Exercise is any bodily activity that enhances or maintains physical fitness and overall health and wellness. It is performed for various reasons, to aid growth and improve strength, prevent aging, develop muscles and the cardiovascular system, hone athletic skills, weight loss or maintenance, improve health and also for enjoyment. Many individuals choose to exercise outdoors where they can congregate in groups, socialize, and enhance well-being.
Here are some of the reasons why we need to exercise:
To improve our physical health. Exercise helps to strengthen our heart, lungs, and muscles. It also helps to improve our blood circulation and reduce our risk of developing chronic diseases such as heart disease, stroke, type 2 diabetes, and some types of cancer.
To maintain a healthy weight. Exercise helps to burn calories, which can help us to lose weight or maintain a healthy weight.
To improve our mental health. Exercise has been shown to reduce stress, anxiety, and depression.
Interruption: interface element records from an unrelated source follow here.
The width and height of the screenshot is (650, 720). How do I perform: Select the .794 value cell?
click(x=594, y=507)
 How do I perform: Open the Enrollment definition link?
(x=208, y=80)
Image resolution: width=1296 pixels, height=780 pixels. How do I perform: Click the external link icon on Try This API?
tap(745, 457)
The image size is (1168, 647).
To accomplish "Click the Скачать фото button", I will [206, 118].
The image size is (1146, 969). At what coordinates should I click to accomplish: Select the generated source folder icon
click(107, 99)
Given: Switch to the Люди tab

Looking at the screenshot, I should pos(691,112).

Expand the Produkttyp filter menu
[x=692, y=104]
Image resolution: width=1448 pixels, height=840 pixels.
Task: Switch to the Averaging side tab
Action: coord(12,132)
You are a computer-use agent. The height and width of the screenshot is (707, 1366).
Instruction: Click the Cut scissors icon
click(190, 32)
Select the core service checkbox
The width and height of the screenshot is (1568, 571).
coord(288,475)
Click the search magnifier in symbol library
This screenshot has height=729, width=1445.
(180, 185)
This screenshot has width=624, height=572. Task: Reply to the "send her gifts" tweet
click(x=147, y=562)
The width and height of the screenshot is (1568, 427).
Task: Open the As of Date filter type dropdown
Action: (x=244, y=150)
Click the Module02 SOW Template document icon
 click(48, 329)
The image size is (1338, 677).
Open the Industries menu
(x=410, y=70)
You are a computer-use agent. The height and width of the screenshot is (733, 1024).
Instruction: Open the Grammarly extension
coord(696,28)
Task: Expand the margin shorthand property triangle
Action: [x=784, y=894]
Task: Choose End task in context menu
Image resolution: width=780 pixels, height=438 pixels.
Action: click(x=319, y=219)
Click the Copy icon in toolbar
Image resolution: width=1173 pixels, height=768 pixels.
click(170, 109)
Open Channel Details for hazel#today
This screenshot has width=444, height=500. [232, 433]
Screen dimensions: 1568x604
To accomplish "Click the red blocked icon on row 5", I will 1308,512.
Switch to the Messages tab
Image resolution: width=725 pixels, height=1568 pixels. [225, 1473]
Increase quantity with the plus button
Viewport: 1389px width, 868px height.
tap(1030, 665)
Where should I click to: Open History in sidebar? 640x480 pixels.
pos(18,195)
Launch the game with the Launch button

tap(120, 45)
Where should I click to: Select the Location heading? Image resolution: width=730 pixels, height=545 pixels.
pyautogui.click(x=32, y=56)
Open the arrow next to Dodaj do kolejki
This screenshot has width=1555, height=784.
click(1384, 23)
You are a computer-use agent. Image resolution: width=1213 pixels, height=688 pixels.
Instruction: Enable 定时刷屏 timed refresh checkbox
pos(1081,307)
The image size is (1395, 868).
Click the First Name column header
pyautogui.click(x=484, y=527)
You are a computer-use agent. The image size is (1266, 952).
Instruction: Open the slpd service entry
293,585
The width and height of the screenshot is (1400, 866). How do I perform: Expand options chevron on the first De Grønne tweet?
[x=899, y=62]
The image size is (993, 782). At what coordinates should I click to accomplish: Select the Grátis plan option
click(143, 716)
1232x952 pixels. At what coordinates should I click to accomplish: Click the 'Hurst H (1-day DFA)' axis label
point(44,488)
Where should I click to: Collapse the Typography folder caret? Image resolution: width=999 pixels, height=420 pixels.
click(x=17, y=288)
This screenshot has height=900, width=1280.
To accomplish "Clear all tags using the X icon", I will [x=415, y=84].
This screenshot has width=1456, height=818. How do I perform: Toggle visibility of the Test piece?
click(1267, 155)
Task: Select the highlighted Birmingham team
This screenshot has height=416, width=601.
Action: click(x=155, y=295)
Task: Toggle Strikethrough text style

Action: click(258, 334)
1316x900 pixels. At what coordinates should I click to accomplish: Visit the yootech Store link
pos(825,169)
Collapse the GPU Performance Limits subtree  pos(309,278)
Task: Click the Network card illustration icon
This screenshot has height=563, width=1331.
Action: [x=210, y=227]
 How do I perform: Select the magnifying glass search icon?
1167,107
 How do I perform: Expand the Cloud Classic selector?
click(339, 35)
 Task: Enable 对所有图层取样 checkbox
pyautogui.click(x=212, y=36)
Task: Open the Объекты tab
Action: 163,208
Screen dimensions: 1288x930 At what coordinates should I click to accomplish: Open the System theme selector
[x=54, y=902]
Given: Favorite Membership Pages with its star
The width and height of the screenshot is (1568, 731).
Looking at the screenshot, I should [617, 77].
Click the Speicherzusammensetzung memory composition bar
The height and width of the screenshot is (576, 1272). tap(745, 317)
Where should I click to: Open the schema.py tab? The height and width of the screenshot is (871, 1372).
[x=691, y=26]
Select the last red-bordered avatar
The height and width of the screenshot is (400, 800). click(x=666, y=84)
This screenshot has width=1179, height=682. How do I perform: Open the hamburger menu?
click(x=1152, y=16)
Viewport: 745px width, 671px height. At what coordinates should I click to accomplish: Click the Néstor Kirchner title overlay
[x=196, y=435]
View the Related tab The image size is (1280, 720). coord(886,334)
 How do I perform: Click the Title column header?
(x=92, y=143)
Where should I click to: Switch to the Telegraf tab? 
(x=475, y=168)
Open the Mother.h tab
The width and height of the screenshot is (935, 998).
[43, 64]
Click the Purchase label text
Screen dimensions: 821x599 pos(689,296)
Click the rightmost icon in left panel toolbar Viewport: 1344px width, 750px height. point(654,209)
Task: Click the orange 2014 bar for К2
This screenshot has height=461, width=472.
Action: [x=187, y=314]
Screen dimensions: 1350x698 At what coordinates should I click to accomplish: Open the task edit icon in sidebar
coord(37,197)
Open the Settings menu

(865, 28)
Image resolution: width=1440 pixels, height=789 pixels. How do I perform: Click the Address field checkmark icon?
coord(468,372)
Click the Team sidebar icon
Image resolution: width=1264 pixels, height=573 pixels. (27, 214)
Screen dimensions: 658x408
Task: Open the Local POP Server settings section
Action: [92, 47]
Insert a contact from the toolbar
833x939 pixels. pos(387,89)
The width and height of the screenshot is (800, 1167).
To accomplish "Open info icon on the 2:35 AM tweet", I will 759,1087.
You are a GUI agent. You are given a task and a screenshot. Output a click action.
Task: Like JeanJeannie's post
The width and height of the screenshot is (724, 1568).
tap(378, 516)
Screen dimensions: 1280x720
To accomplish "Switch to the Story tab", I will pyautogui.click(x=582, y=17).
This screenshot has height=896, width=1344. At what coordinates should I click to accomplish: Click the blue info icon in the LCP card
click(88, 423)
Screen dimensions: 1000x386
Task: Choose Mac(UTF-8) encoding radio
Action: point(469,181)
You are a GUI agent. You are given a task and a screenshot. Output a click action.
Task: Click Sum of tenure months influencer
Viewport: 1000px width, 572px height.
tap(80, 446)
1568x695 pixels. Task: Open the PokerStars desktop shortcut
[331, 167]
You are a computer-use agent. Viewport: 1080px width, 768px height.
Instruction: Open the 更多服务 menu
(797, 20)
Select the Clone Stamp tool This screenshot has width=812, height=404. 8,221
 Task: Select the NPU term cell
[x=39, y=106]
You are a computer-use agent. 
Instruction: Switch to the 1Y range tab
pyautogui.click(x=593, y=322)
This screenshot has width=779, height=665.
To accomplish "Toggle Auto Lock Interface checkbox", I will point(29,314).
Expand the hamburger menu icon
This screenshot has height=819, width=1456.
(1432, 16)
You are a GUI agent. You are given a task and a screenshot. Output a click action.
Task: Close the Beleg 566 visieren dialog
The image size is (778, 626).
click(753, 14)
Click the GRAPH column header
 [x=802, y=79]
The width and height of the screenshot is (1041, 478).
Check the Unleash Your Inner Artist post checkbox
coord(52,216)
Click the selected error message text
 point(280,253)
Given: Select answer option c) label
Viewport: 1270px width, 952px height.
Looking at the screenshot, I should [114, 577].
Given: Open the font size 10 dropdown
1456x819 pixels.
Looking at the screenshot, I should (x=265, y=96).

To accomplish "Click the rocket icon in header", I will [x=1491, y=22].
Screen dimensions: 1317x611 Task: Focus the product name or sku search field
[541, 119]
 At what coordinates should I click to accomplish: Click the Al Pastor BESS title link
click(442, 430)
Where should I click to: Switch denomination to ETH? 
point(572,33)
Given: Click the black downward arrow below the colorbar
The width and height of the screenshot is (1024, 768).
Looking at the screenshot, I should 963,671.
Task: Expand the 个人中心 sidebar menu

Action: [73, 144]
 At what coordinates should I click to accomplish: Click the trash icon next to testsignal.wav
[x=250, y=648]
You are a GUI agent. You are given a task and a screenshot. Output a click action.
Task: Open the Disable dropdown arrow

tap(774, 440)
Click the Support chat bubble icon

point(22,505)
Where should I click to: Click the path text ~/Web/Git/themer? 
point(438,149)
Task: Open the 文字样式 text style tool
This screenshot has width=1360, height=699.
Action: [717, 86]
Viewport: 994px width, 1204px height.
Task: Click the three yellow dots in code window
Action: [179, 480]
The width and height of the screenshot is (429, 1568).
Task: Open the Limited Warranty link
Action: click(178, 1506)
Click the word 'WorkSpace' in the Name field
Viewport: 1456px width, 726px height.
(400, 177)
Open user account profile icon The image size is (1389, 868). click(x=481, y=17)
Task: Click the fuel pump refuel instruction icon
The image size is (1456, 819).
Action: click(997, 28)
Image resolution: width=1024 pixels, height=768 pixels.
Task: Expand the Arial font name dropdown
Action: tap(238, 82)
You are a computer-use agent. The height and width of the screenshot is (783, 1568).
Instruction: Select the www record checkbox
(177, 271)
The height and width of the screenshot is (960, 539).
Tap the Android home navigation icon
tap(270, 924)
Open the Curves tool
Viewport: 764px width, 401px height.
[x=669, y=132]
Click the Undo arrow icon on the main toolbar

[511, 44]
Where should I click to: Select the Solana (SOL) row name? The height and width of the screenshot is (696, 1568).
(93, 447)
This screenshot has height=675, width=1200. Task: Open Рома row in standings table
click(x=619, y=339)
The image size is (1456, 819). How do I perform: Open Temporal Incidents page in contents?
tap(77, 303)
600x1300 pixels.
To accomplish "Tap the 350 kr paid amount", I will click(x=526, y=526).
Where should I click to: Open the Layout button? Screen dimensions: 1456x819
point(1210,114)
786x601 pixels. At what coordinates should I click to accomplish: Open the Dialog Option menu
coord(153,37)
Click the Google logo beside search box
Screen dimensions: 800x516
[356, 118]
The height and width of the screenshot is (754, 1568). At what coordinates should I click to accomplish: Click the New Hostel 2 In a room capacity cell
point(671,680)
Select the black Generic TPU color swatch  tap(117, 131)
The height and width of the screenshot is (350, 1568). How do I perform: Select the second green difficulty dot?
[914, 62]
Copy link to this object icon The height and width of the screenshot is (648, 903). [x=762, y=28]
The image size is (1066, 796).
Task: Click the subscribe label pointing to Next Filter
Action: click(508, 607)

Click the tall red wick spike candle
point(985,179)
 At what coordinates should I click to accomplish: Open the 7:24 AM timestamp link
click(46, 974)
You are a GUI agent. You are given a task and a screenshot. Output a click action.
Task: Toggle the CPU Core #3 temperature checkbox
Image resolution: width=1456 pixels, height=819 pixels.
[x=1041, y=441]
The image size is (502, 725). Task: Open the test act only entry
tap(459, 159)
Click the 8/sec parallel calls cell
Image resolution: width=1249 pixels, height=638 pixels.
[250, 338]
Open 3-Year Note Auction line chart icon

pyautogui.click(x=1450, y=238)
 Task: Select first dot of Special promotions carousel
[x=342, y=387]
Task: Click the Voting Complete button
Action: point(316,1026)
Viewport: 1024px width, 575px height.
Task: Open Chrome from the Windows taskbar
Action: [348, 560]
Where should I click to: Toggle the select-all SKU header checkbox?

It can also improve our mood and cognitive function.
To increase our energy levels. Exercise helps to improve our cardiovascular fitness, which gives us more energy to do our daily activities.
To improve our sleep quality. Exercise can help us to fall asleep more quickly and sleep more soundly.
To reduce our risk of injury. Exercise helps to strengthen our muscles and bones, which can make us less likely to get injured.
To improve our quality of life. Exercise can help us to live longer, healthier, and happier lives.
The Centers for Disease Control and Prevention (CDC) recommends that adults get at least 150 minutes of moderate-intensity aerobic activity or 75 minutes of vigorous-intensity aerobic activity each week. Children and adolescents should get at least 60 minutes of physical activity each day.
There are many different types of exercise, so you can find something that you enjoy and that fits into your lifestyle. Some examples of exercise include walking, running, biking, swimming, dancing, and playing sports.
Even if you can’t get the full recommended amount of exercise each week, some exercise is better than none. Start slowly and gradually increase the amount of time you spend exercising each week. And be sure to talk to your doctor before starting any new exercise program, especially if you have any health concerns.